• **What you are asked to do**
In the listing below, locate the line that contains "Launch Robot Integration icon" and the line that contains "Given: Click the 'removed'". Restate word for word those two lines and every line between them, and nothing else.

• **Records to process**
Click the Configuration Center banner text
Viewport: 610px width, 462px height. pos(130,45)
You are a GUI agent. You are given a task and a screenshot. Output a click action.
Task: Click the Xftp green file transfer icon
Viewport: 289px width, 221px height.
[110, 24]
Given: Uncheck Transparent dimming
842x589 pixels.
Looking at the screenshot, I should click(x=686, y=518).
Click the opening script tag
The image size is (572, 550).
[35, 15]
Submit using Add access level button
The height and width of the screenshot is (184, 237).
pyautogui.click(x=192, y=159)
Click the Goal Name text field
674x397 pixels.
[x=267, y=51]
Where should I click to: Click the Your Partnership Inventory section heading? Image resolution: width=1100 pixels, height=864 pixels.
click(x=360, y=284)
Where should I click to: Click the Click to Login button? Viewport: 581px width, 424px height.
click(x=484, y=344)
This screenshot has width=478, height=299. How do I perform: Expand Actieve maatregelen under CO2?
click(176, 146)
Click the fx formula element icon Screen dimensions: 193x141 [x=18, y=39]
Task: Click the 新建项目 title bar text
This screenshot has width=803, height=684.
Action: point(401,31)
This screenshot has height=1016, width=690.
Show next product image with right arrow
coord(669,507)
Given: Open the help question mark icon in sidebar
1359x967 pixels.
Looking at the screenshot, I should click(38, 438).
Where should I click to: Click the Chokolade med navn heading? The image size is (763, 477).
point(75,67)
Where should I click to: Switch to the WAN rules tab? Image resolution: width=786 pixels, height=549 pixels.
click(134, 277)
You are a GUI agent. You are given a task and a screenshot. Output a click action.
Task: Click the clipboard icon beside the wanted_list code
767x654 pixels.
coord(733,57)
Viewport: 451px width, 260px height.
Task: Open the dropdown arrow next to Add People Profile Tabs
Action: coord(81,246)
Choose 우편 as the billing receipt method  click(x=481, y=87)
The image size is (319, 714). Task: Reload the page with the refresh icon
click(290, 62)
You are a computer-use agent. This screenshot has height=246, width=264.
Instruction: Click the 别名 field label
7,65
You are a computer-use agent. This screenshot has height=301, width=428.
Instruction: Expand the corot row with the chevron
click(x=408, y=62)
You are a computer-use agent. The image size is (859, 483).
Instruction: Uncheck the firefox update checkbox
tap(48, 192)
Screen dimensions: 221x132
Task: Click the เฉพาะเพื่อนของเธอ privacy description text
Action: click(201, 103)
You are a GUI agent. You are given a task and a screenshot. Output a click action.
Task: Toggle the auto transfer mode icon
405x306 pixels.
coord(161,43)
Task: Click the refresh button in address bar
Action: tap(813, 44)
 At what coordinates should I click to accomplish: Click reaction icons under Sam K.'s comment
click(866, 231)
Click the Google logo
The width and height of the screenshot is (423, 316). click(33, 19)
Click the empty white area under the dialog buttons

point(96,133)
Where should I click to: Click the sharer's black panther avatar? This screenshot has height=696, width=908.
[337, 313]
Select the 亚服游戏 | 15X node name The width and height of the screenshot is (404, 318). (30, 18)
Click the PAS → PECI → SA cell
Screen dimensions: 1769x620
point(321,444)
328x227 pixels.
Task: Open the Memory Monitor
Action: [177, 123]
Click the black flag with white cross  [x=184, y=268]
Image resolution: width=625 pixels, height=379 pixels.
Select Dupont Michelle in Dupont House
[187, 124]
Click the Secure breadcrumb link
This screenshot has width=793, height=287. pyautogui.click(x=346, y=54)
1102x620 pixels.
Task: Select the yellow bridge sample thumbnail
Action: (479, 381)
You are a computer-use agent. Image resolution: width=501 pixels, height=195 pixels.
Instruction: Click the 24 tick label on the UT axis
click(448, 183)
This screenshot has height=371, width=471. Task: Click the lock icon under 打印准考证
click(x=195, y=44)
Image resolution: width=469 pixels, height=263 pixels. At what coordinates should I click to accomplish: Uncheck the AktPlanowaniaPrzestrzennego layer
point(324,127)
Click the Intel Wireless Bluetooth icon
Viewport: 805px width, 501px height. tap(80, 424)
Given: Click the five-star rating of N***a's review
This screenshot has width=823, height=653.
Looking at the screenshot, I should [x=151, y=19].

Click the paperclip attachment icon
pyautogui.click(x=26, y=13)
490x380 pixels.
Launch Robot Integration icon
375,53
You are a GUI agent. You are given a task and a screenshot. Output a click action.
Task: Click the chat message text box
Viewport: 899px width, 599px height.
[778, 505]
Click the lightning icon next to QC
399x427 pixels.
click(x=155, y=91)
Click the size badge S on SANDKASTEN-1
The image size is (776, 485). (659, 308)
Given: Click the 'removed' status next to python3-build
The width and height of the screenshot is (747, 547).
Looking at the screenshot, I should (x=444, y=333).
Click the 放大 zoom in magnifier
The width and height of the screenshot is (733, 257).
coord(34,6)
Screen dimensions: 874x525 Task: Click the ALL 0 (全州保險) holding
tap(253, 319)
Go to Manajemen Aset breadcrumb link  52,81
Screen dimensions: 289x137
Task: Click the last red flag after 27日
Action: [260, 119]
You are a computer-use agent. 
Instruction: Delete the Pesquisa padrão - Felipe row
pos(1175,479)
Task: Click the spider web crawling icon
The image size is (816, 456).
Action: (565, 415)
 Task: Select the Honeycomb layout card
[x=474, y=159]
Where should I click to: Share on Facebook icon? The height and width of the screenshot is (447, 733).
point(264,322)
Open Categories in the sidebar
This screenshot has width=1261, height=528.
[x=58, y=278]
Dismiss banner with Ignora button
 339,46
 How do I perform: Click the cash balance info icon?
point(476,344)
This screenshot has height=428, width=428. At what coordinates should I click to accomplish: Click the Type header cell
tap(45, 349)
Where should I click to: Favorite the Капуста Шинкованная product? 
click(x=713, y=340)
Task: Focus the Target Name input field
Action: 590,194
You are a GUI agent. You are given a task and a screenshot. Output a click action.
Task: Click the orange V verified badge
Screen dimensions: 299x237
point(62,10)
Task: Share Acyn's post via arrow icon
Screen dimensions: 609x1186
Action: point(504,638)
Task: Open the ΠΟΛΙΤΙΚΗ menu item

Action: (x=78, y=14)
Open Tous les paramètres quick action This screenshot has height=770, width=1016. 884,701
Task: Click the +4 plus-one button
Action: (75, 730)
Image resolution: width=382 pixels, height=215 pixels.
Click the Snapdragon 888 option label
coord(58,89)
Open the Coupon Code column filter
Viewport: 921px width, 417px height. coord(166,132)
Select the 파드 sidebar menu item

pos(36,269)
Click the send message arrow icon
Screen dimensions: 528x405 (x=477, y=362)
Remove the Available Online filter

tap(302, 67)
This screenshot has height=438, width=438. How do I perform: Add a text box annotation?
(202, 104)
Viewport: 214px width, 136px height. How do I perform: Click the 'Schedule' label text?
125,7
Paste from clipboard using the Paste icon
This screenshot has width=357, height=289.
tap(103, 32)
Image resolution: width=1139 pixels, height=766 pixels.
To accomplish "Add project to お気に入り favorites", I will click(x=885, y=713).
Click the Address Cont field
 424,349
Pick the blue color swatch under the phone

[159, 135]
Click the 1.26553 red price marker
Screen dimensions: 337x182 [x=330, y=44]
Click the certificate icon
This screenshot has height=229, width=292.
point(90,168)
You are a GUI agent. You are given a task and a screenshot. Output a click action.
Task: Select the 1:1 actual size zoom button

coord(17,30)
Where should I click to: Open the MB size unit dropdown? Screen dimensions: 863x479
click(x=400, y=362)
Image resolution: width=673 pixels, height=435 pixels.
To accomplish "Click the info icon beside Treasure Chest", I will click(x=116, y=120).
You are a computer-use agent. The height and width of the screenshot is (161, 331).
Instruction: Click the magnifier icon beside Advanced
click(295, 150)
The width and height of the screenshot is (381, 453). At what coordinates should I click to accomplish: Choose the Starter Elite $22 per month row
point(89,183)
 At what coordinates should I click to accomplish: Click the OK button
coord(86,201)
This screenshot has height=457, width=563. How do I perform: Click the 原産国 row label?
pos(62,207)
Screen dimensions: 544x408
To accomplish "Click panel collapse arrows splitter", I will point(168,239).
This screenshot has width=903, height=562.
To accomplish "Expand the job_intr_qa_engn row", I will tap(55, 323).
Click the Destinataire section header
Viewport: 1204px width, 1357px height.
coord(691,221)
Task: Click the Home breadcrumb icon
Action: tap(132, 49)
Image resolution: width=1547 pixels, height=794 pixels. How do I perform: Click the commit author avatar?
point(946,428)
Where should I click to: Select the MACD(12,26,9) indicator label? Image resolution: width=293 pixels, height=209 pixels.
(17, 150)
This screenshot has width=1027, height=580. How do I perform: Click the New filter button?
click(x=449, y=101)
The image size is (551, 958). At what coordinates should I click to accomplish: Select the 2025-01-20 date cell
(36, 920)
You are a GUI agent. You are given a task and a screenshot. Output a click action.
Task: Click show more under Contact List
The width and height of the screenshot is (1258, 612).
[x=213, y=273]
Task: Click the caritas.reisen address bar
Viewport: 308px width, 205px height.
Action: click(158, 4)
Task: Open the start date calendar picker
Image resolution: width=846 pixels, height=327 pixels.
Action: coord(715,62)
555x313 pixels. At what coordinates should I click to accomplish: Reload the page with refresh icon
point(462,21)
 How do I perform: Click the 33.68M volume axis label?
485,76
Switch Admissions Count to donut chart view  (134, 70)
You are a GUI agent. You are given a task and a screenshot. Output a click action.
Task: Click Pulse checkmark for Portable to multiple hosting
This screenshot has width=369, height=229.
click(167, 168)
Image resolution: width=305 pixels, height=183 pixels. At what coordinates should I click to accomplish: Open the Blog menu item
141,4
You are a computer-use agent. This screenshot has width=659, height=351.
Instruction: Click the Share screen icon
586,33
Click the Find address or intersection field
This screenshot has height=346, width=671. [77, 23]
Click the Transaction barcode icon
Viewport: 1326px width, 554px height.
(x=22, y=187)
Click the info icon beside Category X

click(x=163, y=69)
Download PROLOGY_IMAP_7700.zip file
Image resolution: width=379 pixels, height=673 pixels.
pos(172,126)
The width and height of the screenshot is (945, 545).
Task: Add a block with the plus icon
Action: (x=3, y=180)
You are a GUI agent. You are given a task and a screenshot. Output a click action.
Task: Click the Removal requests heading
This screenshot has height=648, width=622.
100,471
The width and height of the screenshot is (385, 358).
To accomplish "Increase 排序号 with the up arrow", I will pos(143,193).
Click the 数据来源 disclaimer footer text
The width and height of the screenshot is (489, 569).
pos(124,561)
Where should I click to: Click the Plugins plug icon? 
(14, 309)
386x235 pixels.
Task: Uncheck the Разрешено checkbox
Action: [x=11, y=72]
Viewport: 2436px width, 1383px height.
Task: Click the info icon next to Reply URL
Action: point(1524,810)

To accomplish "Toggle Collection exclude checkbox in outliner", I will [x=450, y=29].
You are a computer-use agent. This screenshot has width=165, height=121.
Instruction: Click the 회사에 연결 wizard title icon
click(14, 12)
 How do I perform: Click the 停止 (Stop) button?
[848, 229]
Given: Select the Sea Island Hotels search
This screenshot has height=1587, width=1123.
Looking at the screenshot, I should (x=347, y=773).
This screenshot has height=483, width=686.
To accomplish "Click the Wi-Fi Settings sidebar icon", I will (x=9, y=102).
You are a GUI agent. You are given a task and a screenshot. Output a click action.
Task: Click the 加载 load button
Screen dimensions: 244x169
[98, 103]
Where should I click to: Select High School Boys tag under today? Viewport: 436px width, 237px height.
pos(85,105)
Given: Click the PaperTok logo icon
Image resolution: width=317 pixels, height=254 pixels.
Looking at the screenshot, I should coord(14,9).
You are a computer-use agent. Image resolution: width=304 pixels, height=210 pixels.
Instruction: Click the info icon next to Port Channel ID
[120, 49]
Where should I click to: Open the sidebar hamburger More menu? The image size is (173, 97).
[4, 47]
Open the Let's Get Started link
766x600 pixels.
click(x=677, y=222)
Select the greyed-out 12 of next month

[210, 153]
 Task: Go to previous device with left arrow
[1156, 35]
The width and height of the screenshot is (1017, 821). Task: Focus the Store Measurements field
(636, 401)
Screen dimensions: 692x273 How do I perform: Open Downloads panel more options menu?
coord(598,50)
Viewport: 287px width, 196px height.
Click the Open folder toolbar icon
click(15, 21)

• **Exercise solution**
Launch Robot Integration icon
375,53
You are a GUI agent. You are given a task and a screenshot. Output a click action.
Task: Click the chat message text box
Viewport: 899px width, 599px height.
[778, 505]
Click the lightning icon next to QC
399x427 pixels.
click(x=155, y=91)
Click the size badge S on SANDKASTEN-1
The image size is (776, 485). (659, 308)
Given: Click the 'removed' status next to python3-build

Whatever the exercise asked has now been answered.